The restoration returns the shining star to the iconic sign.




The American Sign Museum (ASM, Cincinnati) recently restored its 1950’s Holiday Inn sign, an enormous undertaking of 32 individuals across the country.

Known as the Great Sign, it was once an icon of the American road trip: a design landmark that dotted the nation’s highways and bi-ways. For ASM founder Tod Swormstedt, who has long dreamed of restoring the sign, it stands alongside the Speedee McDonald’s arch and the Howard Johnson’s as icons of post-WWII America.

“Kemmons Wilson — Holiday Inn founder — told me in an interview in 1998 that he took a cue from the neon and chasing lightbulb illumination of the theater marquees of the previous two decades for his sign,” Swormstedt said, “but it was the towering star that made it the beacon in the night it was. So, of course, we had to have the tower and star.”

When ASM acquired the Great Sign from the Young Electric Sign Company of Las Vegas in 2002, the starburst topper section had been missing for years. In 2019 Mike Conway, executive vice president of Business Development & Acquisition at Pyramid Global Hospitality, coordinated an independent fundraiser page to commission a new star for the sign.

“I wanted to see the Holiday Inn Great Sign restored to honor its heritage and to save an American Icon,” Conway said. “I also wanted to highlight one of the most striking utilizations of neon and incandescent lighting which welcomed millions of travelers throughout its history.”
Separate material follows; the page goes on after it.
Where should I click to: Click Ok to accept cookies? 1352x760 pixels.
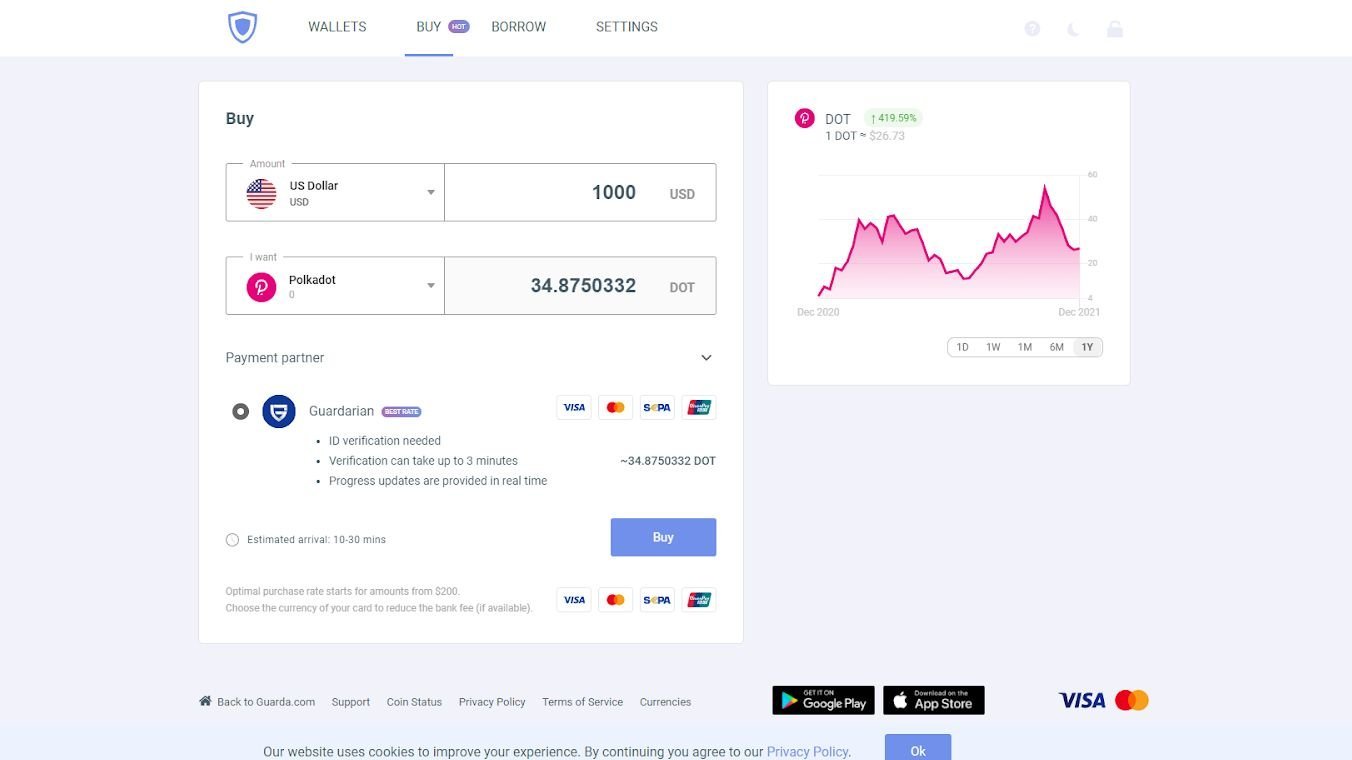[x=916, y=750]
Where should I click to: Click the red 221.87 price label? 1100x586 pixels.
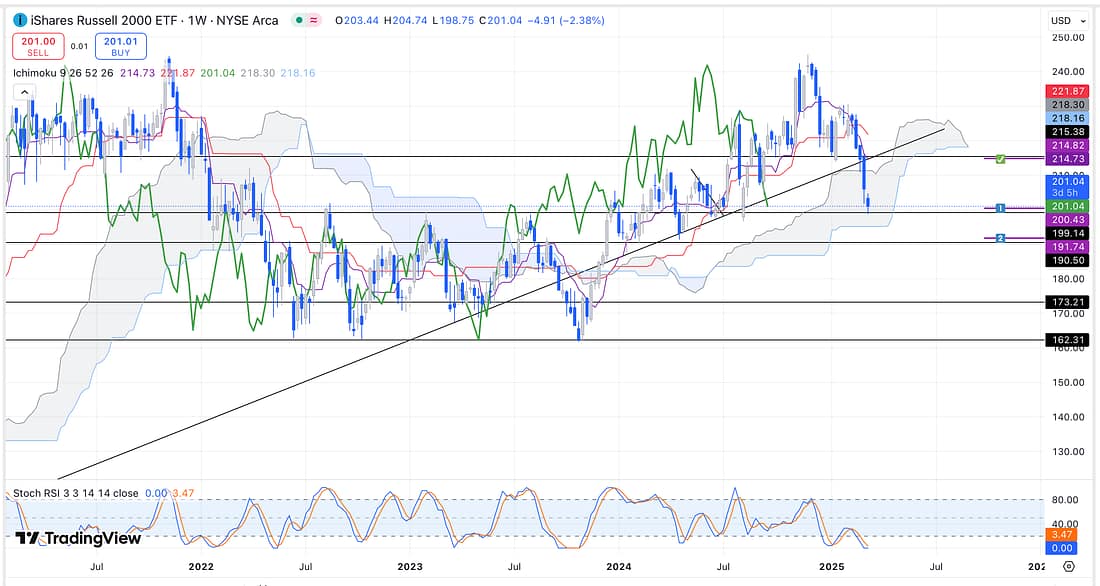pyautogui.click(x=1067, y=91)
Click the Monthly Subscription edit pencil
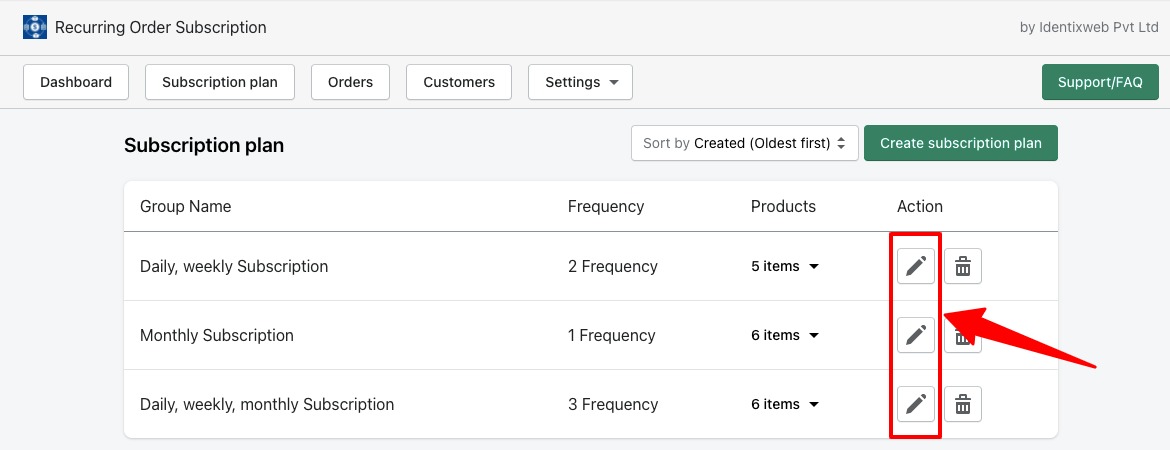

Plans for the star section were developed based on designs by Cummings & Co, the original manufacturer of the Great Sign. Allen Industries (Toledo, OH) created the metal base and star frame. Neonworks of Cincinnati created the neon tubing and wired the new section. Finally, Atlantic Sign Company installed the completed section.


The museum’s Great Sign is likely the only remaining authentic, full-sized exterior sign. Replicas can be found at the Henry Ford Museum and the Pink Palace in Memphis, but no others are known to exist.

The first Holiday Inn opened in 1952 in Memphis, TN, and soon grew to a thousand locations across the country. Each Great Sign required 836 feet of neon, 31 transformers, 450 light bulbs, and weighed about 14,000 lbs. The sign and all of its related branding were officially retired in 1982 when Holiday Inn switched to plastic signs, a more cost effective alternative for installation and maintenance. As the companies contracted to install the new signs were required to destroy the old Great Signs, few authentic signs remain today.